Punto de Encuentro

¿Fracasaron las políticas públicas?

 

“En Lima no llueve, es un desierto, los huaicos no son frecuentes”. Puede parecer una frase trillada, pero ya no es válida para nuestros tiempos. El Niño Costero ha azotado Lima y la costa norte del Perú, dejando en evidencia un déficit de planes de prevención ante un problema de magnitud global: el cambio climático. Después de las semanas que están por venir, el primer paso será la reconstrucción de ciudades y centros poblados, así como recuperar las cuantiosas pérdidas en cosechas e infraestructura. Sin embargo, hay un reto aún más grande: el cambio climático, debe entrar en la agenda pública en el corto plazo, no solo diseñando políticas de prevención (como en Chosica, Tumbes y Piura), sino también pensando en los peores escenarios que traerá consigo la problemática ambiental.

Las políticas públicas son diseñadas como respuestas a problemas públicos. La institucionalidad del Estado y la interacción de actores e instituciones, permiten su implementación. En el Perú, muchas de las políticas han respondido a problemas latentes y pocas veces logran cumplir los objetivos planteados. La reconstrucción del Sur, luego del terremoto del 2007, es una muestra de ello.
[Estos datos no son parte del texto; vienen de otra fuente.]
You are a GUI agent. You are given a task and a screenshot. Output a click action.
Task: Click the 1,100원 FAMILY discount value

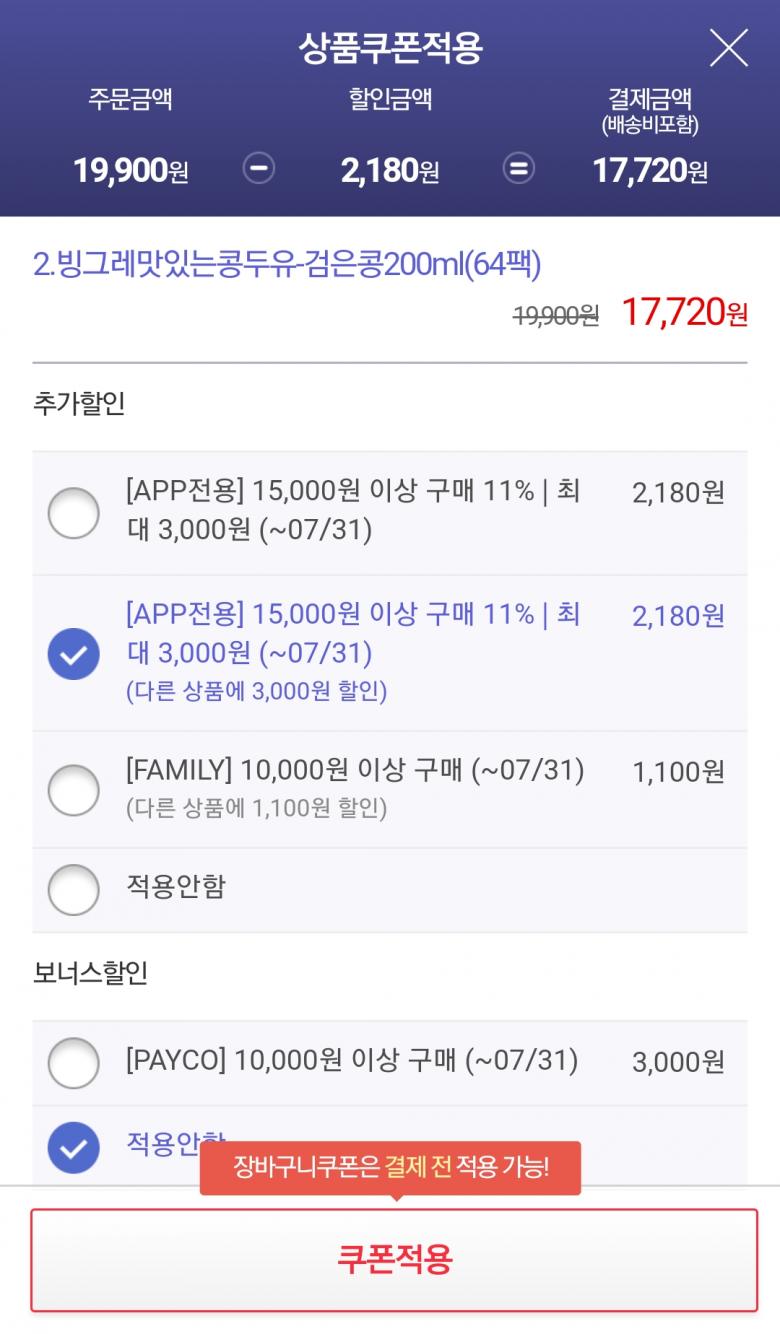click(678, 772)
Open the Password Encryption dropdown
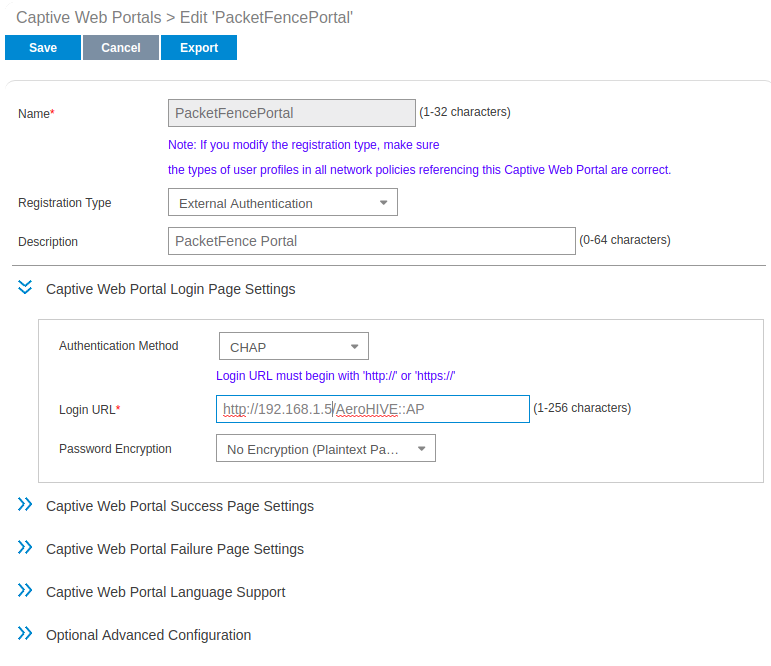 (325, 450)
Si bien se han llevado a cabo avances en programas de prevención en diversas regiones costeras, estos no han tenido incidencia debido a la falta conocimiento acerca de la magnitud de las lluvias y el impacto que generarían. Es cierto, los fenómenos naturales son impredecibles; ante ello, el Estado debe reconsiderar un proceso sistemático de reformulación de sus políticas públicas.
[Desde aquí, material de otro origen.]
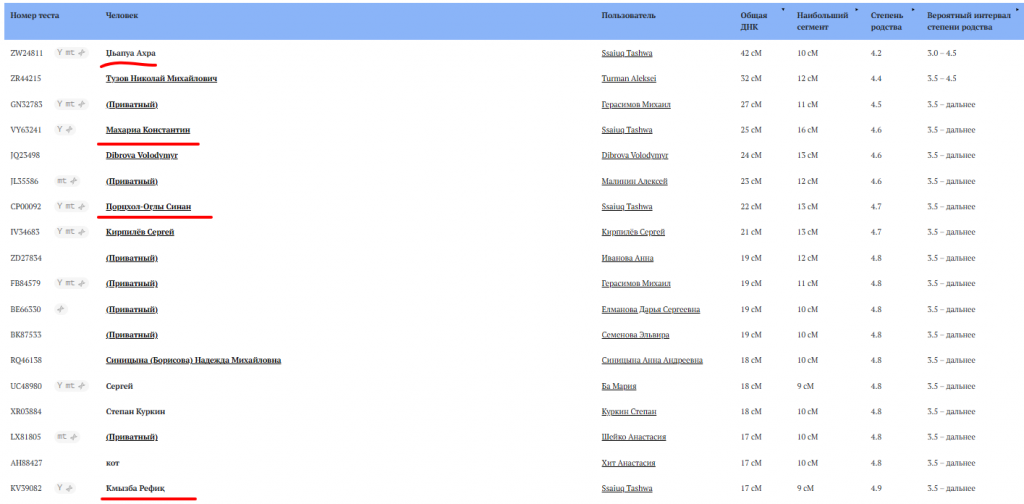Open user Елманова Дарья Сергеевна link
This screenshot has width=1024, height=504.
(x=651, y=309)
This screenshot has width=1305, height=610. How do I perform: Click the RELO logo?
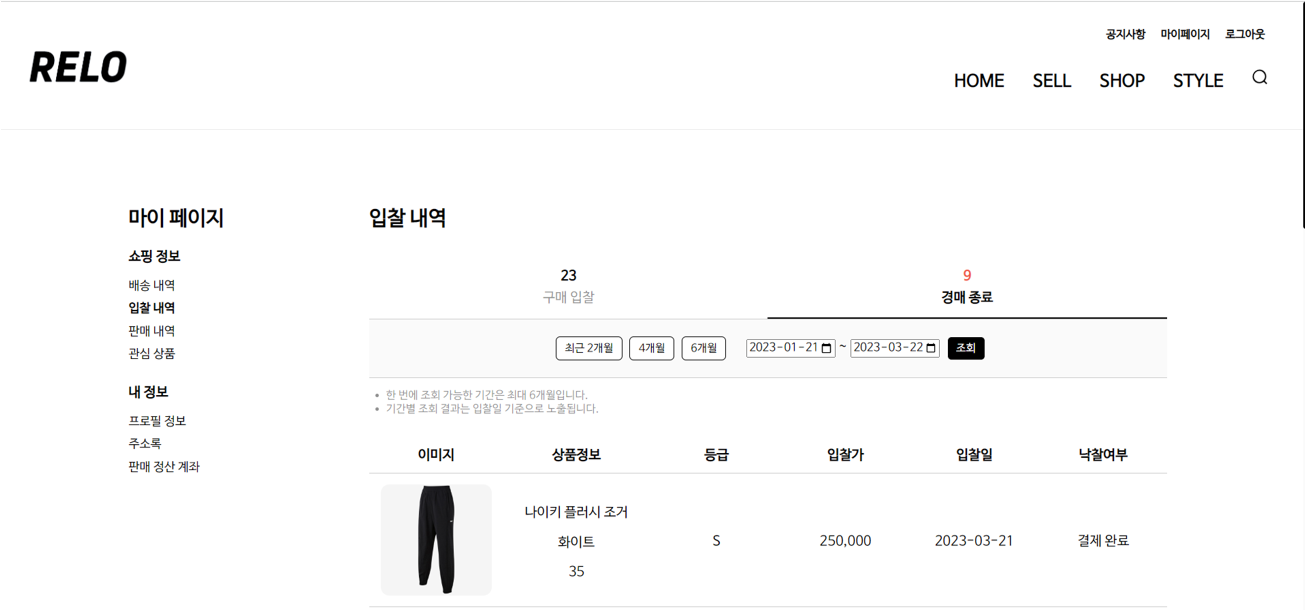coord(79,68)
Estos desastres naturales, dejan lecciones para el Estado. Los estragos que dejó el fenómeno del Niño del 98, han sido suficientes como para haber generado un proceso evolutivo de aprendizaje en la institucionalidad estatal. Se crearon agencias estatales para la prevención de riesgos antes desastres naturales, pero parece que seguimos bajo una extraña dependencia que nos lleva la ineficacia de las políticas. Si bien el Estado destina un presupuesto para la gestión de riesgos, esto es insuficiente si no se cuenta con la burocracia profesionalizada y los mecanismos correctos para implementar una política. Limitarnos a denunciar actos de corrupción en la ejecución de los programas de prevención, cuando esto sobrepasa los límites de la institucionalidad, es algo difícil de medir.
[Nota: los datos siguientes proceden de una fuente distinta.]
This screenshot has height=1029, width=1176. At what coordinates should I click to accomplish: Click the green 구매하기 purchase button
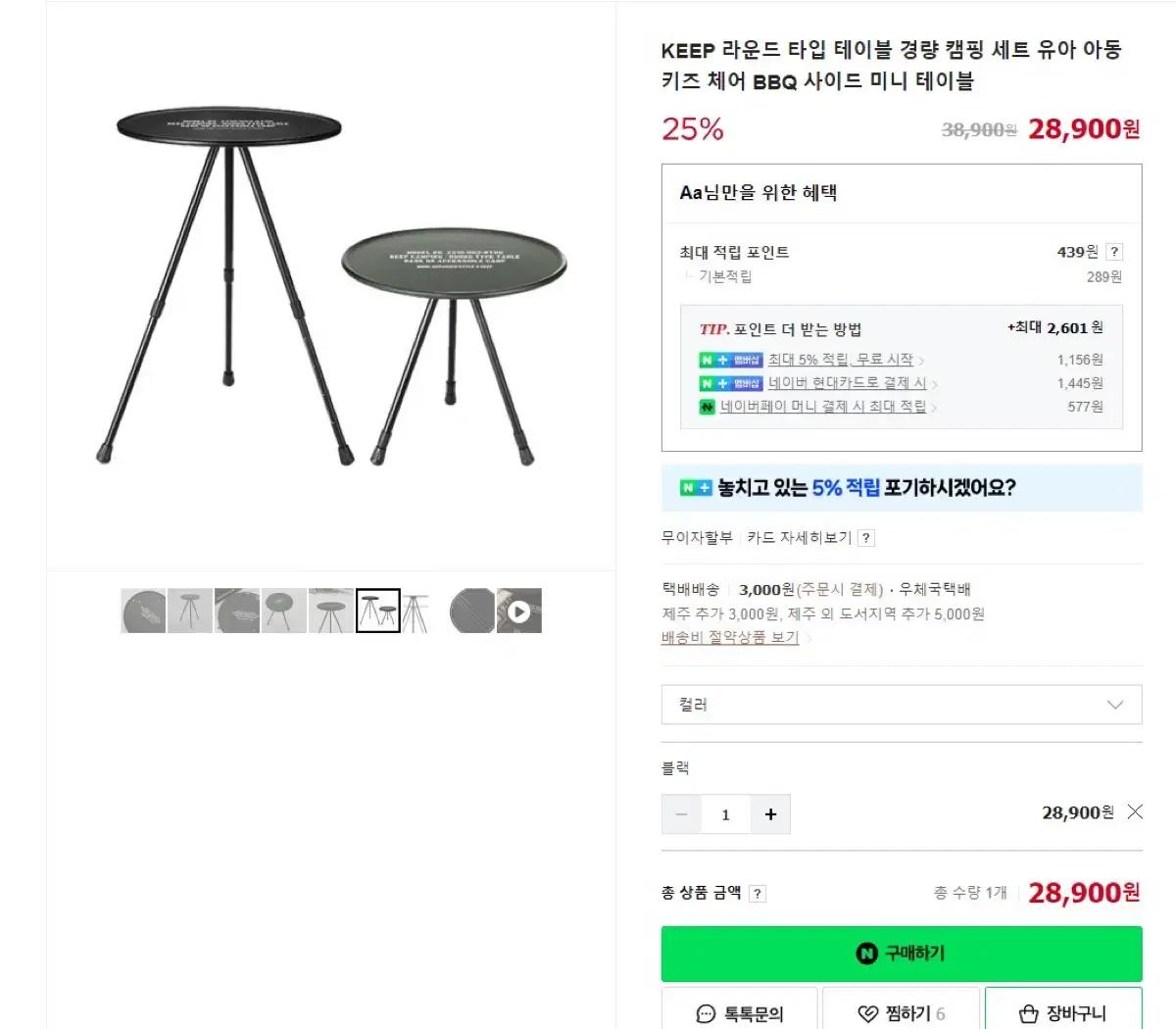tap(901, 953)
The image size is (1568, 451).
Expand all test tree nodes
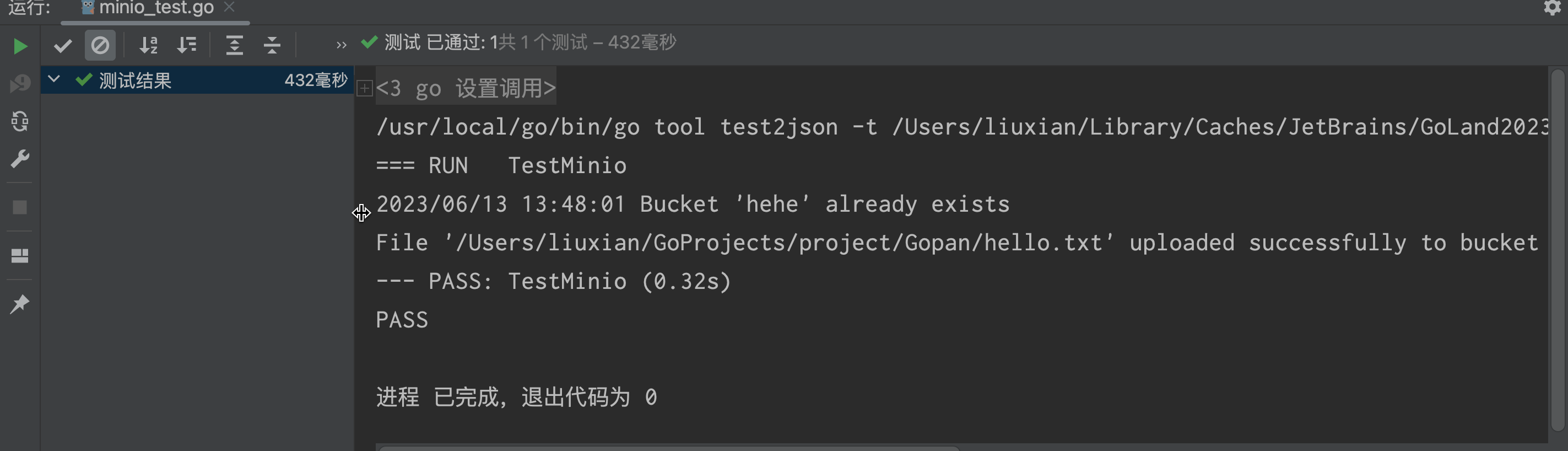coord(234,45)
Una de las tareas pendientes, es mejorar la lógica del aprendizaje institucional en los funcionarios públicos. Es hora de posicionar el cambio climático como un problema público al Bicentenario y diseñar las políticas correctas para enfrentarlo. La relevancia del diseño, implica que actores de la sociedad civil (en las zonas vulnerables), también sean parte de la toma de decisiones, y no limitarnos a las ideas de cómo enfrentar el problema, provengan únicamente de las entidades gubernamentales. Asimismo, un proceso de rendición de cuentas contribuiría a fiscalizar los fondos públicos y los plazos de los proyectos a ejecutar. Esto, a grandes rasgos, significa fortalecer el accountability, en una política pública que puede recaer en el error de plantear respuestas con un bajo nivel de eficacia para frenar el impacto de los desastres naturales.  

¿Qué más se puede cambiar? El problema no se reduce a un tema de políticas públicas. Lima y las ciudades de la costa norte, adolecen de planes urbanísticos, que proyecten las urbes hacia el futuro, con obras de infraestructura adecuadas para combatir el impacto de la naturaleza. Gran parte de la problemática en un país propenso a los desastres naturales, es que muchas de las viviendas en la periferia, han sido construidas en la informalidad, sin los estudios técnicos necesarios. Los distritos más poblados de Lima (donde radica esta informalidad), terminan siendo los más afectados porque son la fuerza de choque ante la arremetida de la fuerza de la naturaleza. El momento es ahora, donde las políticas públicas desde el gobierno nacional, sintonicen con planes urbanísticos para aquellas ciudades que serán vulnerables al cambio climático en un futuro no muy lejano.